No entanto, para que os relatos sejam instrumentos que contribuem para a formação de um ambiente saudável e que combate a corrupção endêmica, alguns alertas devem ser dados:

 

  1. Os relatórios de sustentabilidade não devem ser apenas instrumentos de comunicação ou de relações públicas, mas refletirem práticas reais das organizações, tanto internamente, quanto junto à sua cadeia de valor.
  2. Os diferentes stakeholders devem realmente utilizar os relatórios como fonte para ação junto às empresas ou setores, o que, infelizmente, ainda não é da forma como poderia ser.
  3. As organizações devem entender o assurance em seus relatórios é uma ferramenta útil para o aprimoramento do próprio relatório e das práticas em sustentabilidade das organizações e não um “selo” para mostrar à sociedade.

 

Finalmente, hoje não se entende sustentabilidade corporativa sem a produção de relatórios. Na mesma medida, deve-se entender que, a depender do setor, dar destaque ao tema de combate à corrupção nessas publicações é essencial para que a empresa se diferencie de outras de seu segmento, envolvidas em práticas ilegais.

 

Autor: Marcelo Linguitte. Especialista em sustentabilidade empresarial, ética, responsabilidade social e empresas & direitos humanos. Mestrando em Gestão Urbana pela POLI-USP, pós-graduado em Responsabilidade Social pela FGV-SP, especialização em Ética pela COGEAE/PUC-SP e Engenheiro Civil pela POLI-USP. Tem atuado há mais de 25 anos com empresas e organizações não governamentais e multilaterais em mais de 20 países. Em 2002, foi convidado pelo US Department of State para participar do International Visitor Leadership Program. Estruturou a rede brasileira do Pacto Global da ONU e foi o seu primeiro ponto focal no país. Foi representante do Instituto Ethos na ISO 26000 e membro do conselho do ISE (BM&F  Bovespa). Foi um dos criadores dos Indicadores Ethos e dos “Critérios de investimentos socialmente responsáveis para Fundos de Pensão” (Ethos-Abrapp). Gerenciou projetos de sustentabilidade, inovação, gestão de stakeholders e ética em algumas das maiores empresas da América Latina, como Petrobras, Johnson & Johnson, Itaú-Unibanco, Whirpool, CPFL, Fiat Automóveis, Cementos Argos, Bancolombia e Embotelladora Andina. É também auditor líder de Asseguração de Relatórios de Sustentabilidade, de Avaliação e Monitoramento de Programas Socioambientais e da ISO 26000. Atua também como palestrante, no Brasil e exterior, tendo apresentando mais de 250 palestras, seminários, cursos e workshops nos últimos anos.

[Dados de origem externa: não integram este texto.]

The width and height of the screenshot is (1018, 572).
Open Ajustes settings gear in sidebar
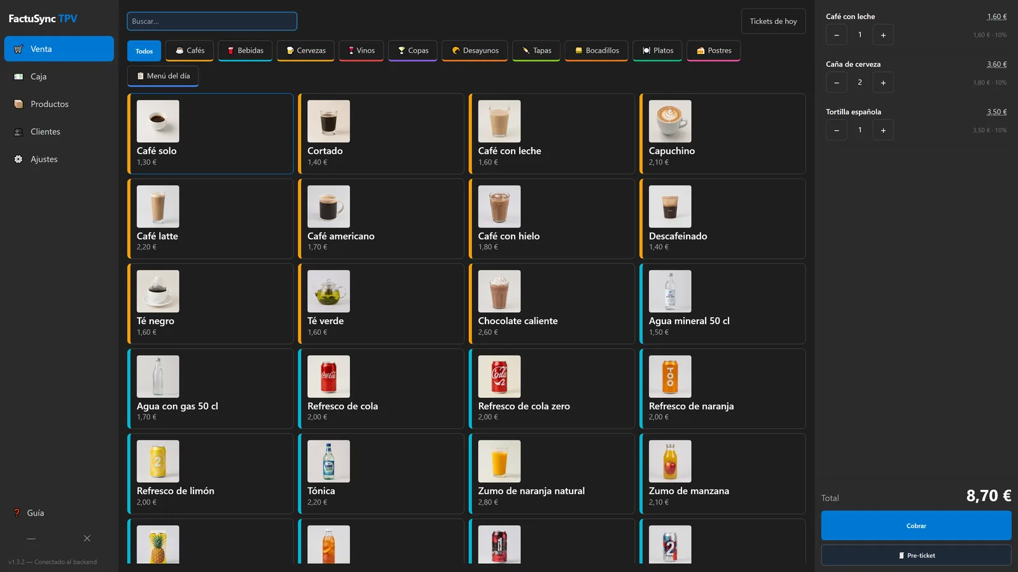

[1] Ver https://nacoesunidas.org/conheca-os-novos-17-objetivos-de-desenvolvimento-sustentavel-da-onu/

[2] Ver http://www.pactoglobal.org.br/artigo/56/Os-10-principios.

[3] Muitas outras desenvolveram seus relatórios de sustentabilidade utilizando o modelo GRI sem, no entanto, submeter à organização.

[4] SO3: Número total e percentual de operações submetidas a avaliações de riscos relacionados à corrupção e os riscos significativos identificados; SO4: Comunicação e treinamento em políticas e procedimentos de combate à corrupção; e SO5: Casos confirmados de corrupção e medidas tomadas.